Hooper, Rex Mottram and Modern Education

 Author and journalist Joseph Pearce has published an essay about the shortcomings of modern education on The Imaginative Conservative weblog. This is a follow up to an earlier posting on G.K. Chesterton’s views relating to the same subject in which the importance of the moral dimension of education is stressed. In this latest post, Pearce considers, inter alia, Waugh’s comments on this topic as expressed in the persons of two of his characters:

Evelyn Waugh, in his magnum opus, Brideshead Revisited, a novel which was itself inspired by a line in one of Chesterton’s Father Brown stories, lampoons the “hollow men” produced by the modern academy in his portrayal of Hooper and Rex Mottram. Hooper had “no special illusions distinguishable from the general, enveloping fog from which he observed the universe:”

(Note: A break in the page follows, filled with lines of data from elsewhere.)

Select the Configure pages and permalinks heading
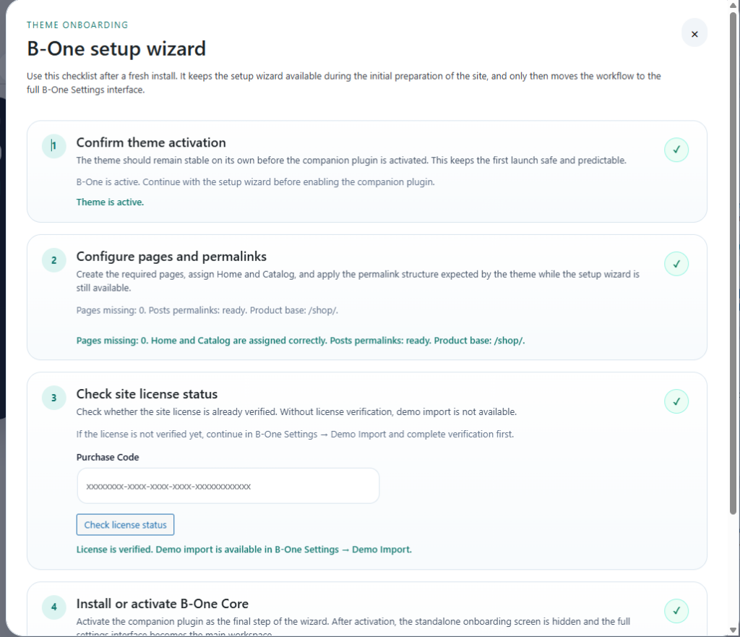The height and width of the screenshot is (637, 740). (x=171, y=256)
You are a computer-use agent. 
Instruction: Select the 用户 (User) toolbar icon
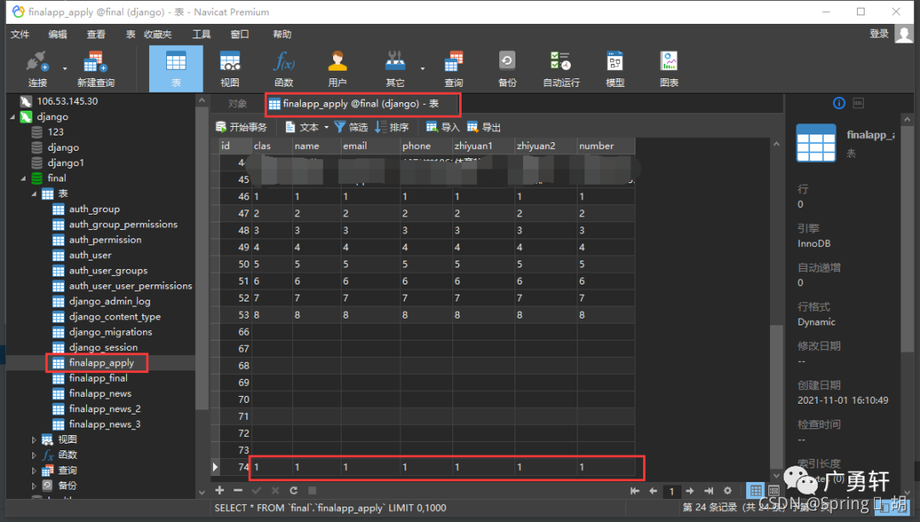(x=337, y=68)
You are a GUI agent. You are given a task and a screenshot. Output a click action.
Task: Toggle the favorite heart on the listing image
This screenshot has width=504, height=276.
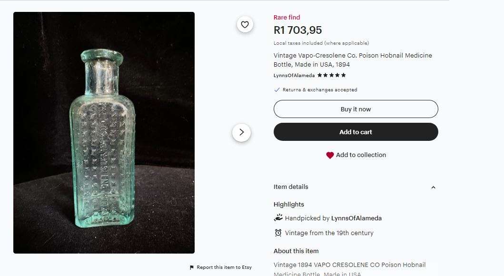coord(245,24)
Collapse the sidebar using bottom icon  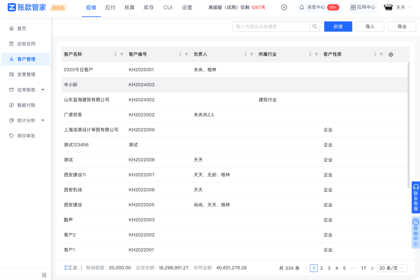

“Hooper had wept often, but never for Henry’s speech on St. Crispin’s day, nor for the epitaph at Thermopylae. The history they taught him had had few battles in it but, instead, a profusion of detail about humane legislation and recent industrial change. Gallipoli, Balaclava, Quebec, Lepanto, Bannockburn, Roncesvales, and Marathon—these, and the Battle in the West where Arthur fell, and a hundred such names whose trumpet-notes, even now in my sere and lawless state, called to me irresistibly across the intervening years with all the clarity and strength of boyhood, sounded in vain to Hooper…”

Like Hooper, the character of Rex Mottram serves to personify the “hollow man,” the crass product of the modern, disintegrated academy. In the words of Julia, his wife, he is not only ignorant but also, and even worse, he is utterly ignorant of his ignorance:

“You know Father Mowbray hit on the truth about Rex at once, that it took me a year of marriage to see. He simply wasn’t all there. He wasn’t a complete human being at all. He was a tiny bit of one, unnaturally developed… I thought he was a sort of primitive savage, but he was something absolutely modern and up-to-date that only this ghastly age could produce. A tiny bit of a man pretending he was whole…”

Pearce cites the quotes from Waugh’s novel to the Everyman’s Library edition (New York, 1993) pp. 8-9, 181-82. He might also have cited Scott-King’s views on this subject. See previous post. The line from Chesterton’s Father Brown story is used for the title of Book Three of the novel’s revised edition (“A Twitch Upon the Thread”).  Pearce concludes his article: “If the twenty-first century is to produce more great men and more great books, it will have to restore a true education; and a true education is an education as if truth mattered.”